TL;DR: Docker Compose lets you spin up a full local data stack — Airflow, PostgreSQL, Spark, Redis — with a single YAML file and one command. This guide walks you through the exact setup, real compose configs, and the mistakes most engineers make along the way.


Why Your Local Data Environment Is Probably a Mess

Here's the thing: most data engineers I know have a local setup that technically works — but only on their machine, on a good day, when the stars align.

You install PostgreSQL manually. Pin a Python version. Struggle to get Airflow running without breaking something else. And then a new teammate joins and spends three days just trying to reproduce your environment.

That's not an engineering problem. It's a tooling problem. And Docker Compose solves it.

Manual installs vs Docker Compose workflow

Docker Compose lets you describe your entire local data stack as code — services, networks, volumes, environment variables — and spin it up or tear it down with one command. No more "works on my machine." No more three-day onboarding nightmares.

This guide covers the full picture: what Docker Compose actually is (and what it's not), the building blocks you need to understand, and a production-quality example stack with Airflow, PostgreSQL, Redis, and Spark.


What Is Docker Compose (and What It's Not)

Docker Compose is an orchestration tool for defining and running multi-container Docker applications on a single machine. You write a compose.yaml file that describes each service — what image it uses, what ports it exposes, how it connects to other services, and where it stores data.

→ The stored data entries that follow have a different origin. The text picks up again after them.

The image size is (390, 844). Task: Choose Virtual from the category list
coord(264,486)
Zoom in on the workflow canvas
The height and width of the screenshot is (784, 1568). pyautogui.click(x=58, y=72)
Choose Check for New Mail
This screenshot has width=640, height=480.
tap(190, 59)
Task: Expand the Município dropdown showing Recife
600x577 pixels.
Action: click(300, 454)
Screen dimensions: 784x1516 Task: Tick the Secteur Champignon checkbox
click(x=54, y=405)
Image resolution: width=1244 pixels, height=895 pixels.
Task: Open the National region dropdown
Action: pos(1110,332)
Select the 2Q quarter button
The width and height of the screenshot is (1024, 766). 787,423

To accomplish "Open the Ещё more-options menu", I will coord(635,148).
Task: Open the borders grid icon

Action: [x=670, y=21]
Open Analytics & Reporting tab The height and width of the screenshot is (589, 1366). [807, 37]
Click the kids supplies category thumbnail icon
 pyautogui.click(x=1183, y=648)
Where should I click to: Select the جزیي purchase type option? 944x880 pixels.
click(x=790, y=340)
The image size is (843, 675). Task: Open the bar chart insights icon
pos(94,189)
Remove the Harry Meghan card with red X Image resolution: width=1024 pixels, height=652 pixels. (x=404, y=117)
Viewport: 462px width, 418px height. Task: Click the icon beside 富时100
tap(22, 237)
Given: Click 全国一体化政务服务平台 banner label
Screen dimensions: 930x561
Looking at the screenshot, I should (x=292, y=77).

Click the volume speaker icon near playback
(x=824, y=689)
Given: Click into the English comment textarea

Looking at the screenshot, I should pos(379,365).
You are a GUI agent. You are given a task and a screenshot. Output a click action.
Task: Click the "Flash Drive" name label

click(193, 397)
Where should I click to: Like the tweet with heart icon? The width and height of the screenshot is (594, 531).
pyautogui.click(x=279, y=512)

A quick note before we go further: Docker Compose v1 reached end-of-life in July 2023. The old docker-compose binary (with the hyphen) is gone. You should be using Docker Compose v2, which ships as a built-in CLI plugin. If you see docker-compose anywhere in your scripts or tutorials, replace it with docker compose (space, no hyphen).

Also worth knowing: the version: field at the top of your compose file is now officially deprecated. You don't need it. Drop it entirely from any new file you write.

Docker Compose is NOT:

  • A replacement for Kubernetes in production
  • A tool for managing distributed multi-machine deployments
  • A substitute for proper secrets management in prod

But for local development, CI pipelines, and single-machine staging? It's hard to beat.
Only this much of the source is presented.